Y a la mañana siguiente, justo al salir por la puerta de la residencia en la que nos encontramos, el olor de Calcuta. No sería capaz de encontrar una comparación para definir este olor. Pero pronto pude percibir que se trata de un “olor” especial, el “olor” de una ciudad, de una humanidad que vive y clama.

La Madre Teresa tuvo que venir aquí. Porque aquí se encuentra al “Cristo hecho carne” que iba a cambiar su vida. Y aquí estamos nosotros, un grupo de sacerdotes, que durante unos días vamos a peregrinar por las distintas casas que fundó la Santa Albanesa, y cuya labor continúan las religiosas Misioneras de la Caridad en esta ciudad y en muchos otros lugares del mundo.

Rezar ante la tumba de Santa Teresa de Calcuta es ponernos ante el ejemplo de una mujer tocada por la gracia de Dios para servir a los más pobres de este mundo. Ella ha encarnado el Evangelio de nuestro Señor Jesucristo en nuestros días y nos ha dejado un mensaje claro: ¡merece la pena servir a Cristo en el pobre! ¡Merece la pena amar!

Su habitación se conserva intacta. Está situada encima de las cocinas de la casa madre, donde el calor puedo asegurar que era insoportable. Y allí está una pequeña cama de no más de 70 cm. de ancha y con un pequeño colchón de no más de 10 cm de grosor. Después una pequeña mesa con su silla, un diminuto armario, un viejo mapa del mundo y una imagen de Cristo crucificado donde ella escribió “Tengo sed”, recordando una de las últimas palabras de Jesús antes de morir. No se puede vivir con más austeridad.

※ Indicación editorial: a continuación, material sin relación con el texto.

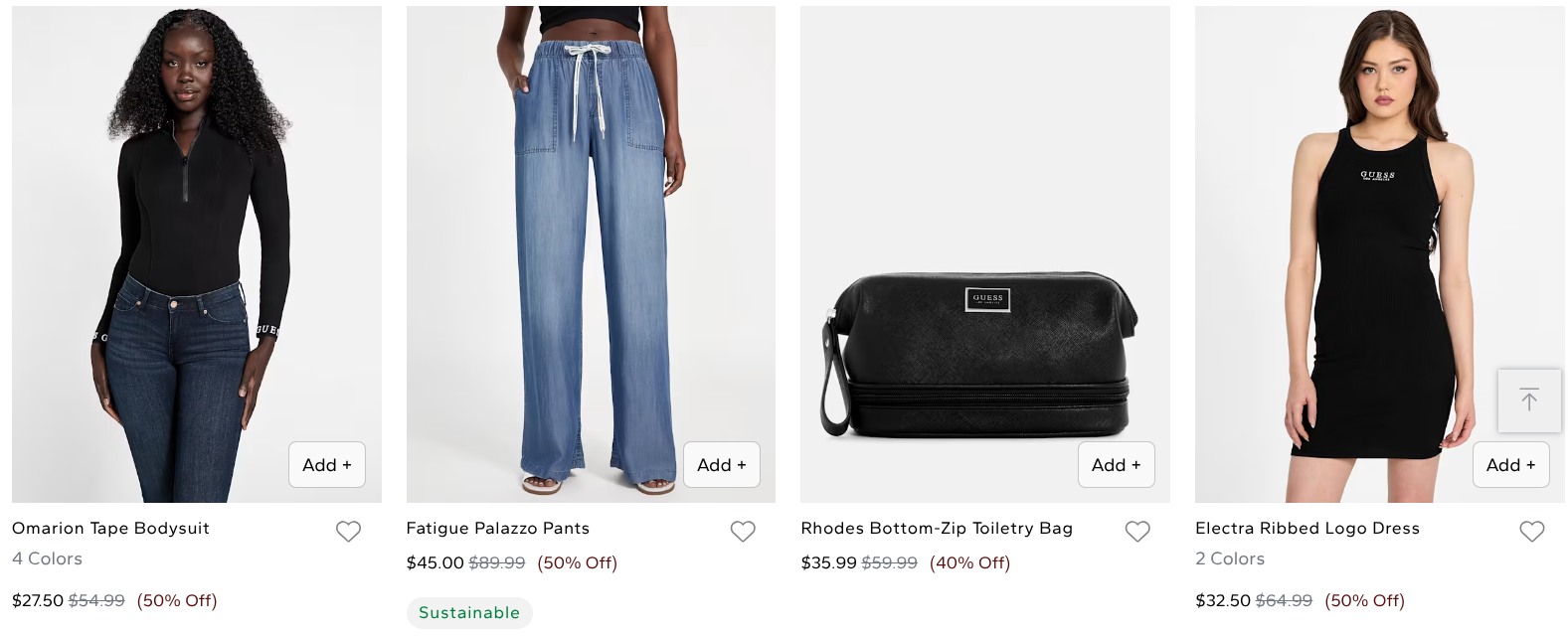Click Add + on the Rhodes Toiletry Bag
The height and width of the screenshot is (637, 1568).
click(1116, 464)
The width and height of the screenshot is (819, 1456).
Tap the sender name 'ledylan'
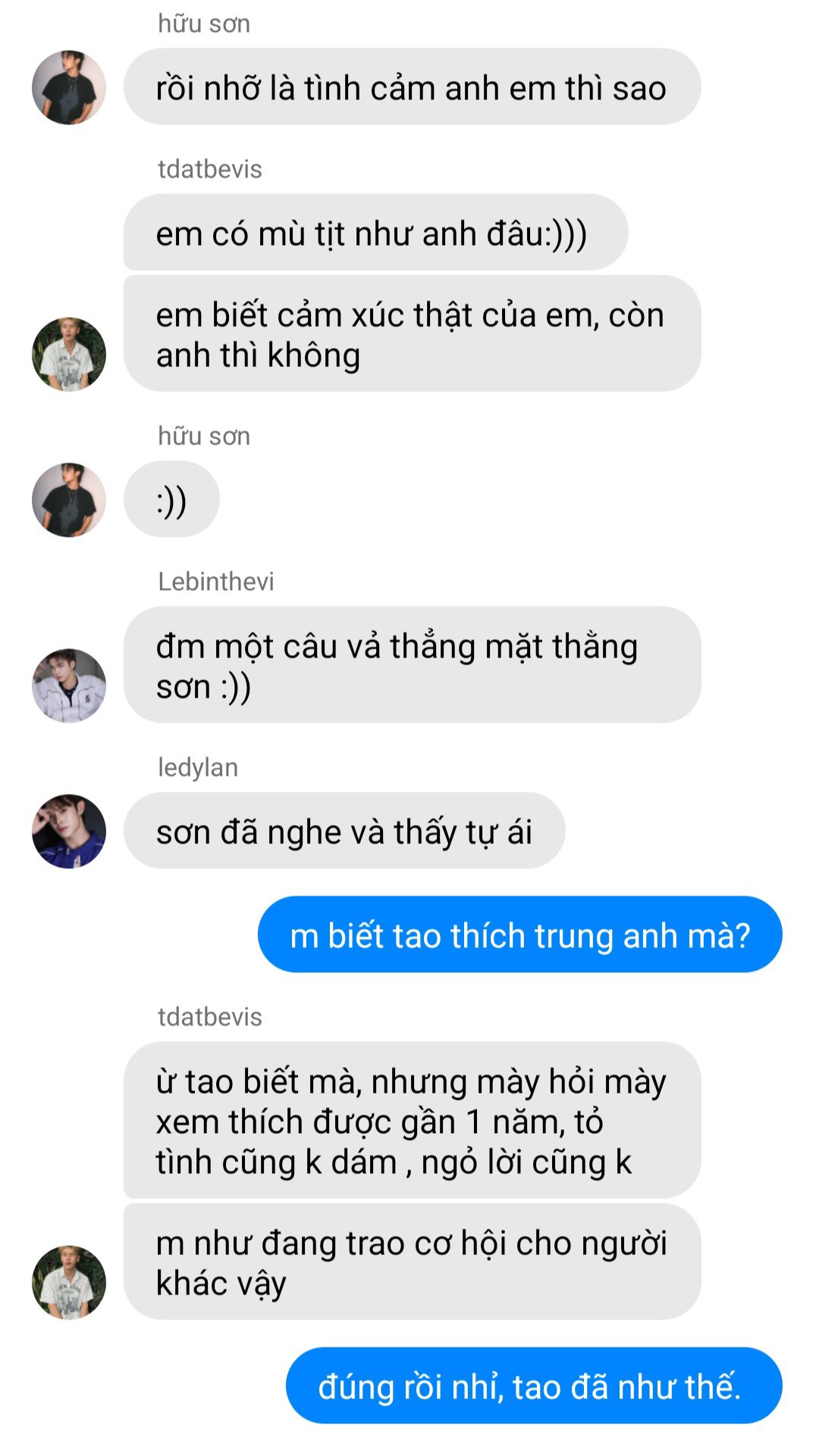click(198, 767)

Toda la casa también está envuelta por esa austeridad y sencillez que no distrae de lo fundamental. La capilla donde se encuentra su sepultura y la capilla superior donde rezaba la santa, no tienen absolutamente nada. Además, me llama la atención que las dos capillas se encuentren hacia la calle, es decir, obligan a rezar con el insoportable ruido que caracteriza a esta ciudad, de coches y motos pitando continuamente y graznidos de unos pájaros negros grandes (yo diría que son cuervos), empeñados en molestar. Paradójicamente, hay que buscar el silencio en medio del ruido, ese silencio interior que permite la unión con Dios en nuestro mundo y en nuestro día a día.

Hay que oler Calcuta, ver esta casa, rezar en esta capilla y pasar por la tumba de la Madre Teresa. A partir de aquí empiezas a empaparte del carisma que vivió esta mujer, y que continúa en su congregación religiosa. Su carisma, su obra y su mensaje viven y son un mensaje de esperanza para todos los hombres, especialmente los más pobres de esta ciudad y del mundo entero.